Only a number is wanted: how many lines in these records contain the word "height"?
=== SOURCE DATA ===
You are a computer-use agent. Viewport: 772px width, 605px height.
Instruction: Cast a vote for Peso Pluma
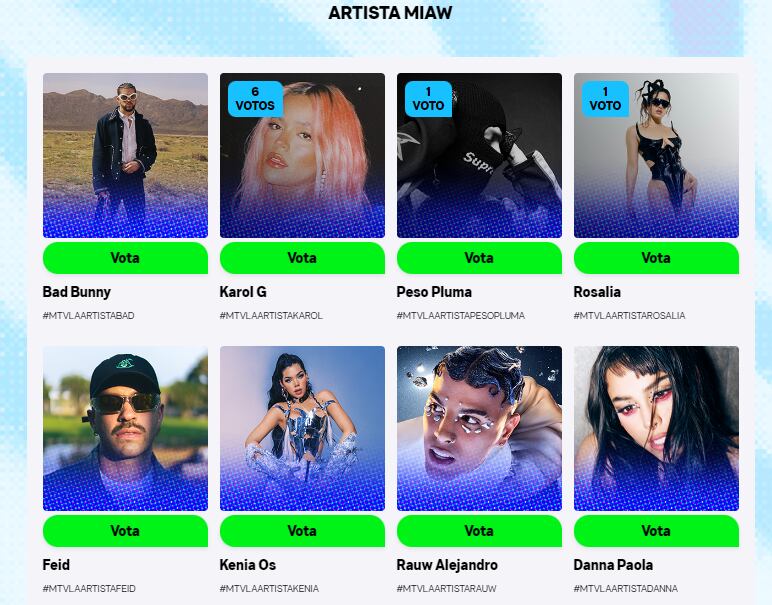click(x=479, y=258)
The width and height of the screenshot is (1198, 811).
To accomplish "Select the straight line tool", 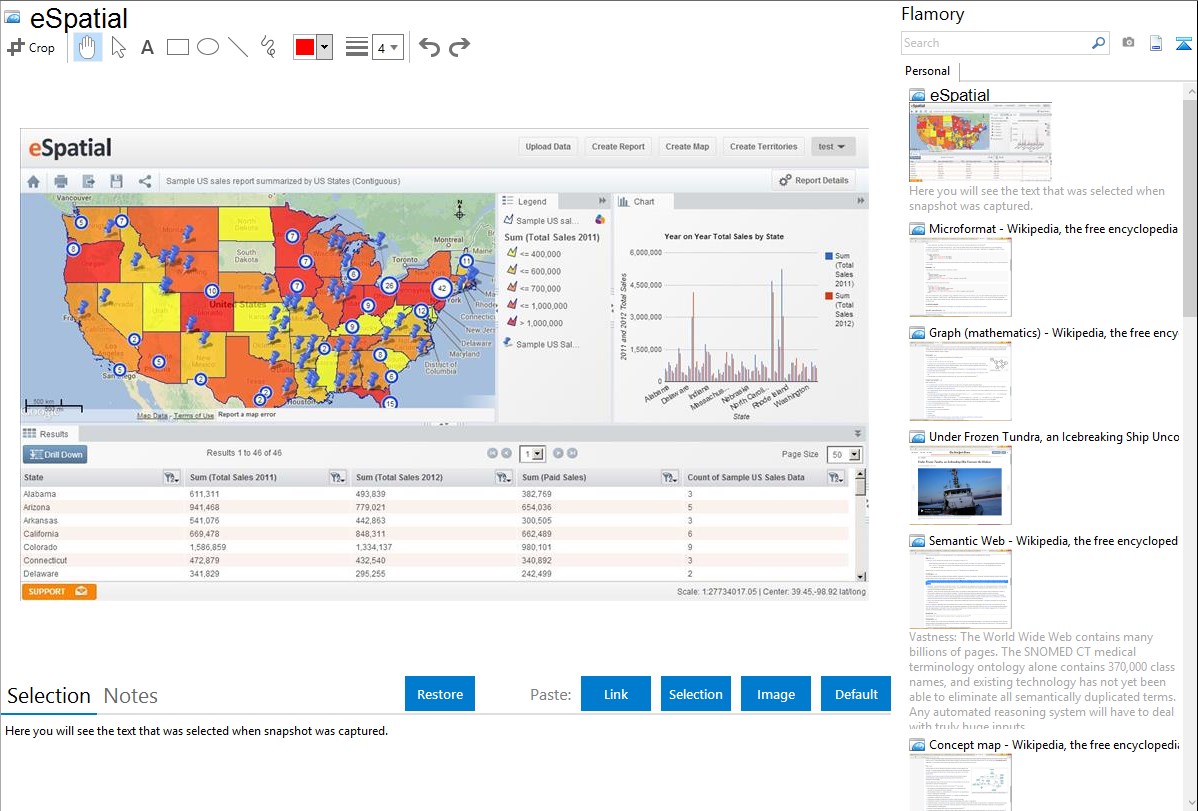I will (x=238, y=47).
===
### TASK OUTPUT
2